Face Recognition "Who is this person?" For example, the video lecture showed a face recognition video of Baidu employees entering the office without needing to otherwise identify themselves. This is a 1:K matching problem.

FaceNet learns a neural network that encodes a face image into a vector of 128 numbers. By comparing two such vectors, you can then determine if two pictures are of the same person.

  • Differentiate between face recognition and face verification
  • Implement one-shot learning to solve a face recognition problem
  • Apply the triplet loss function to learn a network's parameters in the context of face recognition
  • Explain how to pose face recognition as a binary classification problem
  • Map face images into 128-dimensional encodings using a pretrained model
  • Perform face verification and face recognition with these encodings image

References

  1. Florian Schroff, Dmitry Kalenichenko, James Philbin (2015). FaceNet: A Unified Embedding for Face Recognition and Clustering

  2. Yaniv Taigman, Ming Yang, Marc'Aurelio Ranzato, Lior Wolf (2014). DeepFace: Closing the gap to human-level performance in face verification

  3. This implementation also took a lot of inspiration from the official FaceNet github repository: https://github.com/davidsandberg/facenet

  4. Further inspiration was found here: https://machinelearningmastery.com/how-to-develop-a-face-recognition-system-using-facenet-in-keras-and-an-svm-classifier/

  5. And here: https://github.com/nyoki-mtl/keras-facenet/blob/master/notebook/tf_to_keras.ipynb

6) Deep Learning & Art: Neural Style Transfer

NOTEBOOK NAME: Art_Generation-with_Neural_Style_Transfer.ipynb

Neural Style Transfer, an algorithm created by Gatys et al. (2015). image

  1. Implement the neural style transfer algorithm
  2. Generate novel artistic images using your algorithm
  3. Define the style cost function for Neural Style Transfer
  4. Define the content cost function for Neural Style Transfer
Here are few other examples:
  • The beautiful ruins of the ancient city of Persepolis (Iran) with the style of Van Gogh (The Starry Night) image

  • The tomb of Cyrus the great in Pasargadae with the style of a Ceramic Kashi from Ispahan. image

  • A scientific study of a turbulent fluid with the style of a abstract blue fluid painting. image

Most of the algorithms optimize a cost function to get a set of parameter values.
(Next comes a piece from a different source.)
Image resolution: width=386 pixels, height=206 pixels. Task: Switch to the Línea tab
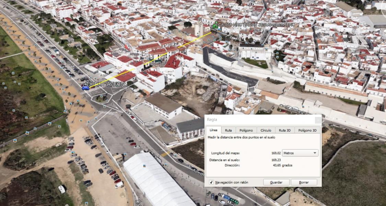(213, 130)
With Neural Style Transfer, you'll get to optimize a cost function to get pixel values.

References

The Neural Style Transfer algorithm was due to Gatys et al. (2015). Harish Narayanan and Github user "log0" also have highly readable write-ups this lab was inspired by. The pre-trained network used in this implementation is a VGG network, which is due to Simonyan and Zisserman (2015). Pre-trained weights were from the work of the MathConvNet team.